The posted price was, under the 1954 agreement, based upon the fair market value of 1 cubic meter of 37 degree to 37.9 degree API of Agha Jari quality f.o.b. Bandar Mashur as of the date of delivery of such gas.
The Iricon group of companies joined the consortium on Apr. 29, 1955. Prior to that time, the percentage interests of certain of the companies listed above were 1-percent greater than the figures set forth above.
Two separate annexes were attached to the 1973 agreement. Annex 1 contained schedules relating to the area covered, membership of the consortium, determination of the balancing margin and interest, profit on sales of products, and programming procedures for NIOC export crude. Annex II contained related memoranda concerning certain matters set forth in the agreement.
Sec. 901(e) reduces the amount of allowable credit under certain circumstances:
SEC. 901(e). Foreign Taxes on Mineral Income.—
(1) Reduction in amount allowed. — Notwithstanding subsection (b), the amount of any income, war profits, and excess profits taxes paid or accrued during the taxable year to any foreign country or possession of the United States with respect to foreign mineral income from sources within such country or possession which would (but for this paragraph) be allowed under such subsection shall be reduced by the amount (if any) by which—
(A) the amount of such taxes (or, if smaller, the amount of the tax which would be computed under this chapter with respect to such income determined without the deduction allowed under section 613), exceeds
(B) the amount of the tax computed under this chapter with respect to such income.
(2) Foreign mineral income defined. — For purposes of paragraph (1), the term “foreign mineral income” means income derived from the extraction of minerals from mines, wells, or other natural deposits, the processing of such minerals into their primary products, and the transportation, distribution, or sale of such minerals or primary products. Such term includes, but is not limited to—
(A) dividends received from a foreign corporation in respect of which taxes are deemed paid by the taxpayer under section 902, to the extent such dividends are attributable to foreign mineral income, and
(B) that portion of the taxpayer’s distributive share of the income of partnerships attributable to foreign mineral income.

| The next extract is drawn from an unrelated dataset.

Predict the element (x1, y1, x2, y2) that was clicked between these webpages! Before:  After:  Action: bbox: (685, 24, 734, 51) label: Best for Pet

The reference within art. 10 of the 1973 agreement to the undepreciated and unamortized portion of the net book value of certain assets does not, as respondent infers, indicate that petitioner was entitled to or did recover its investment in these assets and facilities through deductions for depreciation. Before 1973, the operating companies recovered the cost of assets and facilities ratably over a 10-year period as a part of their operating costs or fixed assets charges. The amount of setoff each year would necessarily vary according to the costs incurred, but was in no fashion computed with reference to normal depreciation deductions. The 1973 agreement fixed the amount of costs that had not yet been repaid as part of the operating costs or fixed assets charge, and provided for continuation of the recovery process by prorated setoffs over the next 10 years. Under both agreements, the consortium members, through the operating companies or through the capital budget payments, paid for the assets and facilities, with repayment of the investment through setoff. There is no indication that petitioner was able to depreciate this investment before or after 1973.
The issue designated by the parties as the “North Sea Farmout” issue was decided by this Court in, Gulf Oil Corp. v. Commissioner, 84 T.C. 447 (1985).